*** Opening of STORED DATA ***

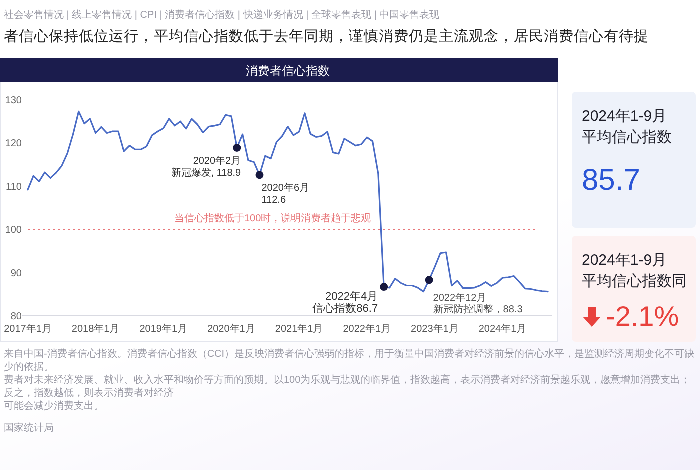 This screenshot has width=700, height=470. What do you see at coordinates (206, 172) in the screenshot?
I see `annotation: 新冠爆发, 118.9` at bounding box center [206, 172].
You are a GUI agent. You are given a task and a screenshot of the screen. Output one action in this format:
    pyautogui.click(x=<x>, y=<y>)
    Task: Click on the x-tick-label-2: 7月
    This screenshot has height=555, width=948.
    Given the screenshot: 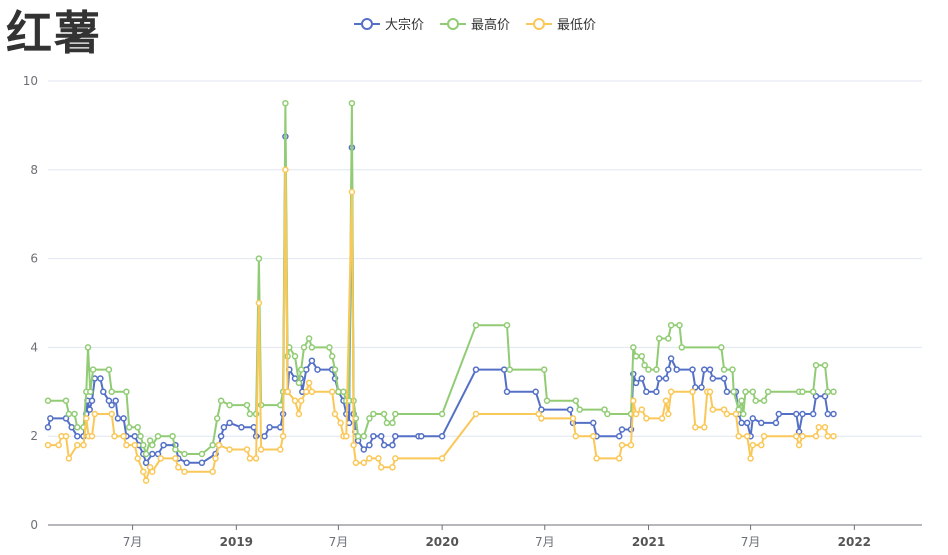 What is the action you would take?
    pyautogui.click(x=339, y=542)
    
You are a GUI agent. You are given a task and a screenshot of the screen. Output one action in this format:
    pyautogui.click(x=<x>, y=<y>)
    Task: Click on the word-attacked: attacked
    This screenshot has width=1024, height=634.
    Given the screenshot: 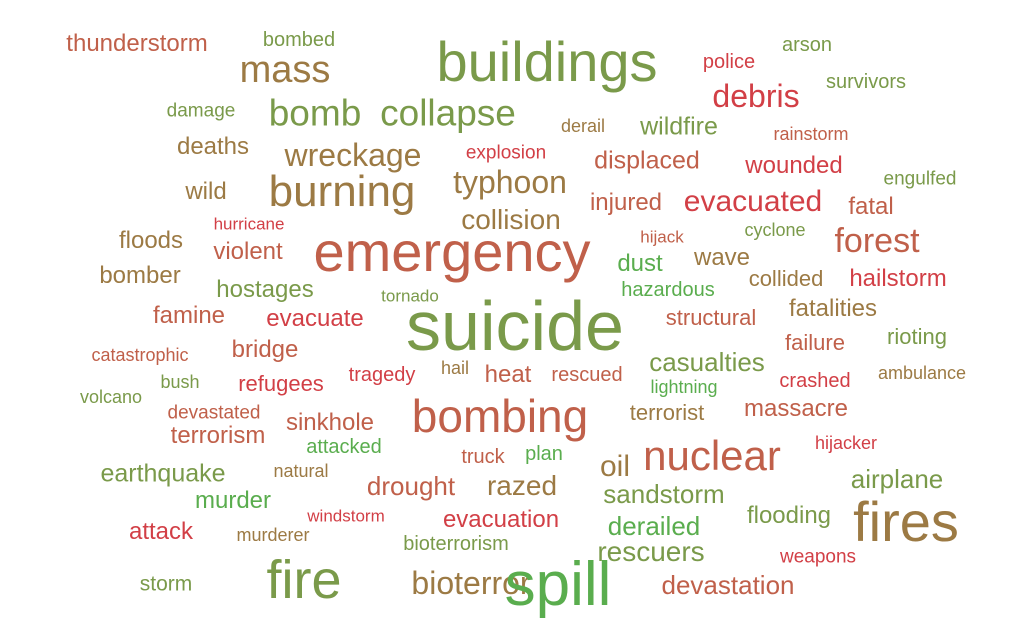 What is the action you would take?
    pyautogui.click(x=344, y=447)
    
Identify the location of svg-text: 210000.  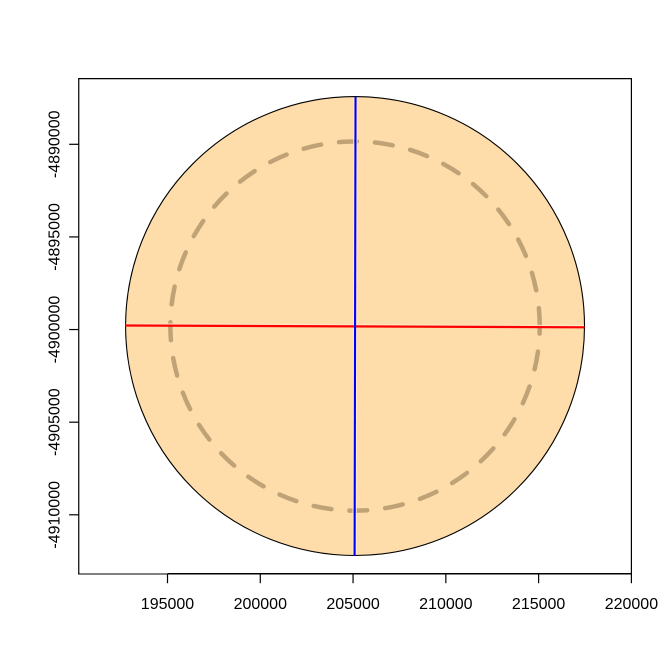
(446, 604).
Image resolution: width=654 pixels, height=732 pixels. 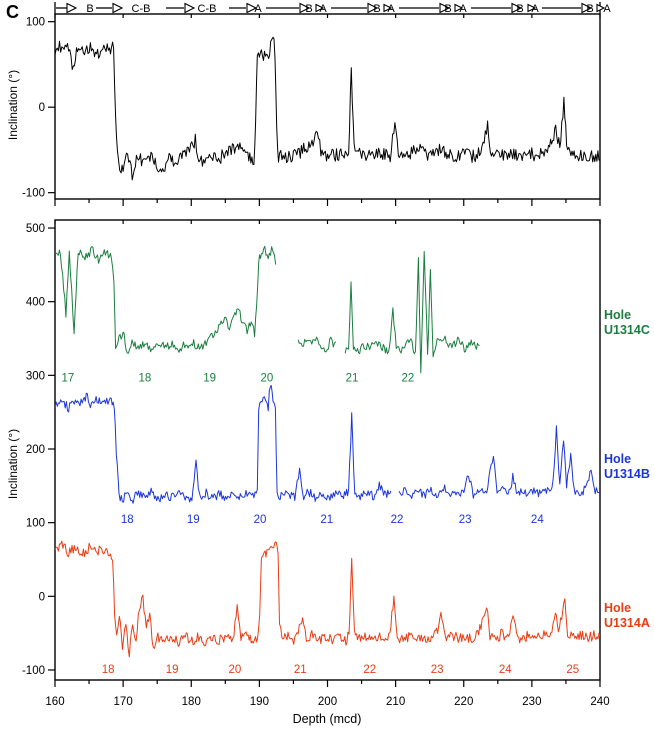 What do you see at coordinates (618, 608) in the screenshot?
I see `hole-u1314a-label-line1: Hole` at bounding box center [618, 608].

*** Close of STORED DATA ***
*** Opening of STORED DATA ***

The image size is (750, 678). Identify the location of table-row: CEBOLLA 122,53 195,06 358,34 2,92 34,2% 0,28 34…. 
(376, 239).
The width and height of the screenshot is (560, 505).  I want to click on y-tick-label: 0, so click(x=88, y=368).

*** Close of STORED DATA ***

■ ASSIGNMENT:
Change "Identify" to "Locate" in the part of the material that opens with the line containing "The image size" and closes with the line containing "The width and". Write out only those lines, leaving everything else in them unchanged.

■ THE COMPLETED TASK:
The image size is (750, 678). Locate the location of table-row: CEBOLLA 122,53 195,06 358,34 2,92 34,2% 0,28 34…. 
(376, 239).
The width and height of the screenshot is (560, 505).  I want to click on y-tick-label: 0, so click(x=88, y=368).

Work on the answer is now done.